Items:
-----

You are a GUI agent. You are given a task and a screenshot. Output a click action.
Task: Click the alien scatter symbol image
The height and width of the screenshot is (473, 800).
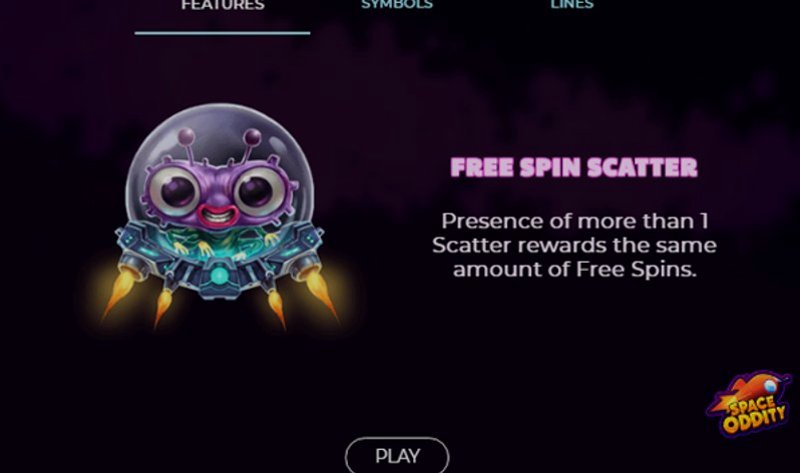[220, 216]
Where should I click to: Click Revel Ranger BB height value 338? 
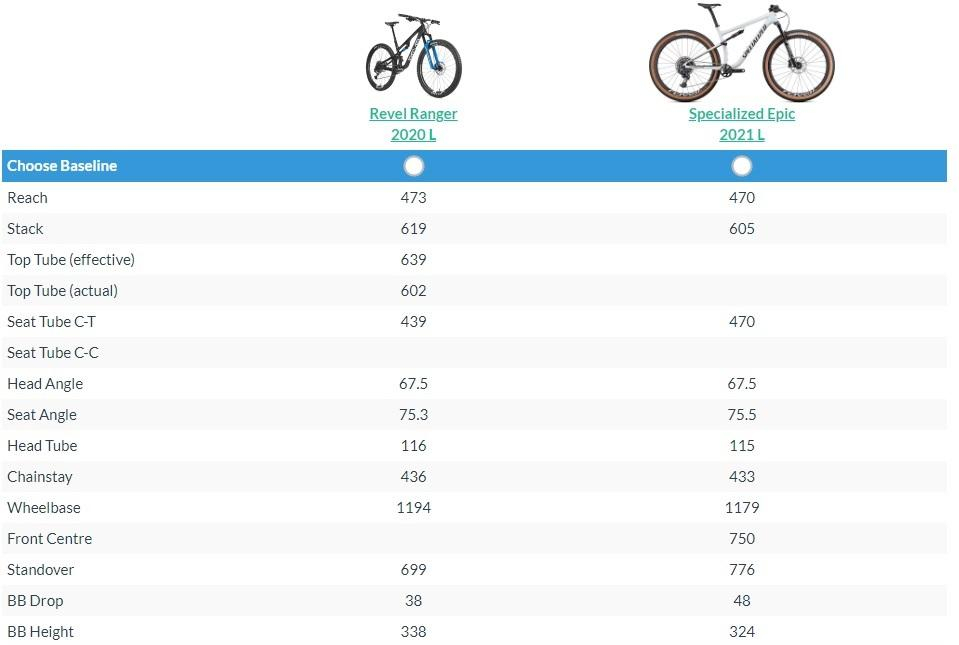[x=413, y=632]
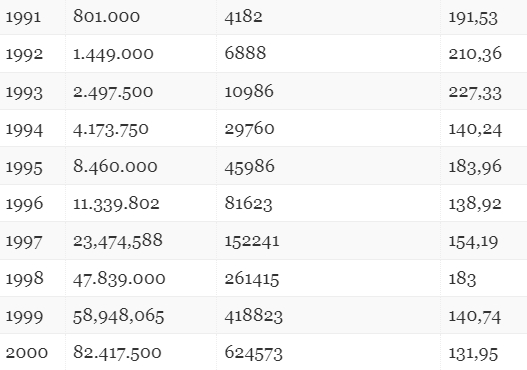Click the 23,474,588 cell
The height and width of the screenshot is (370, 527).
coord(118,241)
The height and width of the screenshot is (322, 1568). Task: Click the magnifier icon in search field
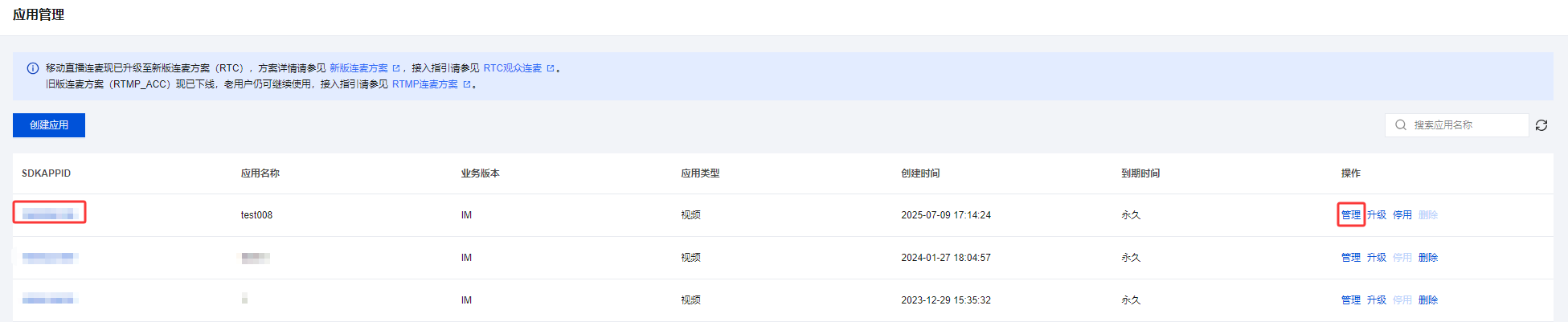pyautogui.click(x=1401, y=125)
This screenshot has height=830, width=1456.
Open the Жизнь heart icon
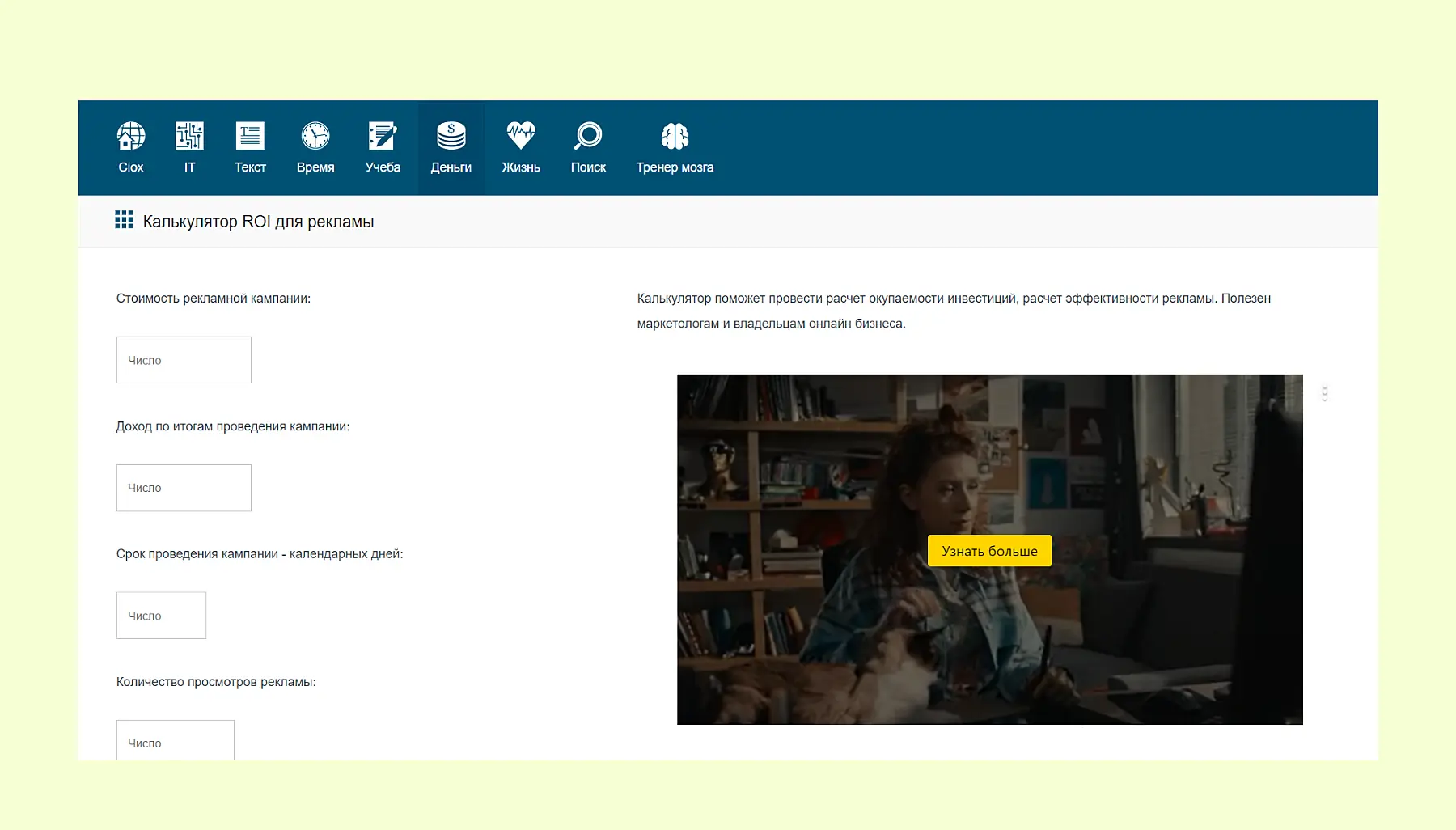(520, 137)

-----

Arrange all of the data above as a Markdown table with the columns Row and Data line, one numbered row per line and no rows for blank lines. Leave the pictures out.

Correct answer:
| Row | Data line |
|---|---|
| 1 | You are a GUI agent. You are given a task and a screenshot. Output a click action. |
| 2 | Task: Click the alien scatter symbol image |
| 3 | The height and width of the screenshot is (473, 800). |
| 4 | [220, 216] |
| 5 | Where should I click to: Click Revel Ranger BB height value 338?  |
| 6 | [x=413, y=632] |
| 7 | Click the 23,474,588 cell |
| 8 | The height and width of the screenshot is (370, 527). |
| 9 | coord(118,241) |
| 10 | The height and width of the screenshot is (322, 1568). Task: Click the magnifier icon in search field |
| 11 | pyautogui.click(x=1401, y=125) |
| 12 | This screenshot has height=830, width=1456. |
| 13 | Open the Жизнь heart icon |
| 14 | (520, 137) |